* Your goal *
Find the word "computer" in the material below and gather every line that contains it.

━━━━━━━━━━━━━━━━

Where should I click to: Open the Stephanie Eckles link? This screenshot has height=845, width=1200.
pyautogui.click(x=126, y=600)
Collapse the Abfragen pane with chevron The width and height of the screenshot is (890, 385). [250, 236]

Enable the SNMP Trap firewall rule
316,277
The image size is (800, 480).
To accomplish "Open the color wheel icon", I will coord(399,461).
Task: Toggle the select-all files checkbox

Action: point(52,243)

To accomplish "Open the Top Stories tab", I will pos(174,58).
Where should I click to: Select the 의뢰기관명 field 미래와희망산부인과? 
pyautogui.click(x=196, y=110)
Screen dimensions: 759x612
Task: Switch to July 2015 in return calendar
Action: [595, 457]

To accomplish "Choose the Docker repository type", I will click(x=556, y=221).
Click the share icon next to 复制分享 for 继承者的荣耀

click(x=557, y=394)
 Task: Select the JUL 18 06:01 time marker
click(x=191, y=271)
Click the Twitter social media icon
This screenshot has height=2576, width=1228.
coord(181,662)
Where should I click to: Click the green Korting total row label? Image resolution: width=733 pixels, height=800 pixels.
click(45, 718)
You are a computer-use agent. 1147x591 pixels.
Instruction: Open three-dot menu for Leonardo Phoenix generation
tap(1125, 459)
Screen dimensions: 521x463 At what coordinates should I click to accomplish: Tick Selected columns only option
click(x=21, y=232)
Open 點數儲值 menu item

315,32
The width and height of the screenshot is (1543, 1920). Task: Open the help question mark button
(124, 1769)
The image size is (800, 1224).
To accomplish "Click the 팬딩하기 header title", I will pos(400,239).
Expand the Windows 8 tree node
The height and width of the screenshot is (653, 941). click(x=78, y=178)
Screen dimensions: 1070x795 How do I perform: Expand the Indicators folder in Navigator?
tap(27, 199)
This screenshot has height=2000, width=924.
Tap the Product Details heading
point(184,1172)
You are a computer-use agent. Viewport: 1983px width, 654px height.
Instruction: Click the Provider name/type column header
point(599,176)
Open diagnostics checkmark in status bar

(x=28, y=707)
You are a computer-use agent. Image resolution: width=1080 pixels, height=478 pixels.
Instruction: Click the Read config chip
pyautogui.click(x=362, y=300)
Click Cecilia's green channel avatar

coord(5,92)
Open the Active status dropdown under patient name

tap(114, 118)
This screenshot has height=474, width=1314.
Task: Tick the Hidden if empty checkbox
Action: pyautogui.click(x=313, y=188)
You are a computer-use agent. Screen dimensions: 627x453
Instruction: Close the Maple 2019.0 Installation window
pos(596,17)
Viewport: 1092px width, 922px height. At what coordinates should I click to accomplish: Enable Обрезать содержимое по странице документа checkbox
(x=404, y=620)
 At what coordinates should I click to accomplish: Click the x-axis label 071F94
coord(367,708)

━━━━━━━━━━━━━━━━

* Solved exercise *
You are a computer-use agent. 1147x591 pixels.
You are a computer-use agent. Viewport: 1983px width, 654px height.
You are a computer-use agent. Image resolution: width=1080 pixels, height=478 pixels.
You are a computer-use agent. Screen dimensions: 627x453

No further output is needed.